The Well-Tempered February - Commentary #15
Peach
Prelude in E-flat Minor, BWV 853
This peach of a piece is a dangerously overripe fruit, the kind that Prufrock was afraid to eat. Like Prufrock's peach, it contains an entire universe.
I really don't know where Bach was able to access this kind of lusciousness. Jeremy Glazier bought me John Gardner's biography of Bach and it was mostly about how grumpy he was, and how zealously he prosecuted his debts. I did learn that Bach would sign his manuscripts with the letters S.D.G., which gave me no small satisfaction, since those are my initials. (Apparently the phrase means "Soli Deo Gloria" - I really don't think my parents did this deliberately.) But what I really want to know, and what no biography will tell me, is whether Bach was a cat person.
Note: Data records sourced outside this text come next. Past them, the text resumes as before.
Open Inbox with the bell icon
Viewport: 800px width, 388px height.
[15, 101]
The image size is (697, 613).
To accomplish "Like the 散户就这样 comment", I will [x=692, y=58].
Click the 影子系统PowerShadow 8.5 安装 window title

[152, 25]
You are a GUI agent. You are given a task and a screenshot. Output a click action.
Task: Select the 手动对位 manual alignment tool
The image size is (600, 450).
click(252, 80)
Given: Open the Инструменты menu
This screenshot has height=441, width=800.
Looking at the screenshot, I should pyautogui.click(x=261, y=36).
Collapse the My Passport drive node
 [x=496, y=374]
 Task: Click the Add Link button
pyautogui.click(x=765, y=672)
T. S. Eliot obviously was, not just because of "Cats," but because of this immortal stanza in "The Love Song of J. Alfred Prufrock":
The yellow fog that rubs its back upon the window-panes,
The yellow smoke that rubs its muzzle on the window-panes,
Licked its tongue into the corners of the evening,
Lingered upon the pools that stand in drains,
Let fall upon its back the soot that falls from chimneys,
Slipped by the terrace, made a sudden leap,
And seeing that it was a soft October night,
Curled once about the house, and fell asleep.
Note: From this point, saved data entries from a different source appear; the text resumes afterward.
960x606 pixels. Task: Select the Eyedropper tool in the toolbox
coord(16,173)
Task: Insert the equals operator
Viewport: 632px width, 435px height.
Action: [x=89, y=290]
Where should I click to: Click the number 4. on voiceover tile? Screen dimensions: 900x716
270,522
Joyce was a cat person, I think (his dogs are all violent, Bloom's cat is quite lovely). Virginia Woolf, I'm fairly certain, was a dog person (she wrote a biography of the Brownings' cocker spaniel). But what was Bach? Like the C-sharp Minor Prelude earlier, there is something feline about this piece; it rubs its back against the key of E-flat minor. In measures 25-26, it rubs its muzzle against an astonishing modulation to what can only be described as F-flat major:
Like Prufrock's imaginary cat, it lingers and falls, slips and leaps, curls around the keys. At 2'05" it drops from a great height, with a downward arpeggio that isn't indicated in the score but I think is justified. On measure 35 it lifts a lazy paw to bat at something, thinks better of it, and falls asleep, with an E-flat on each of the nine beats before the end of the piece, one for each of its nine lives (you can count them here, on the bass in measures 37-39):
We have lingered in the chambers of the sea
By sea-girls wreathed with seaweed red and brown
Till human voices wake us, and we drown.
Prelude in E-flat Minor, BWV 853, measures 25-26
Prelude in E-flat Minor, BWV 853, measures 35-40. Note the E-flats beginning on measure 37 in the left hand.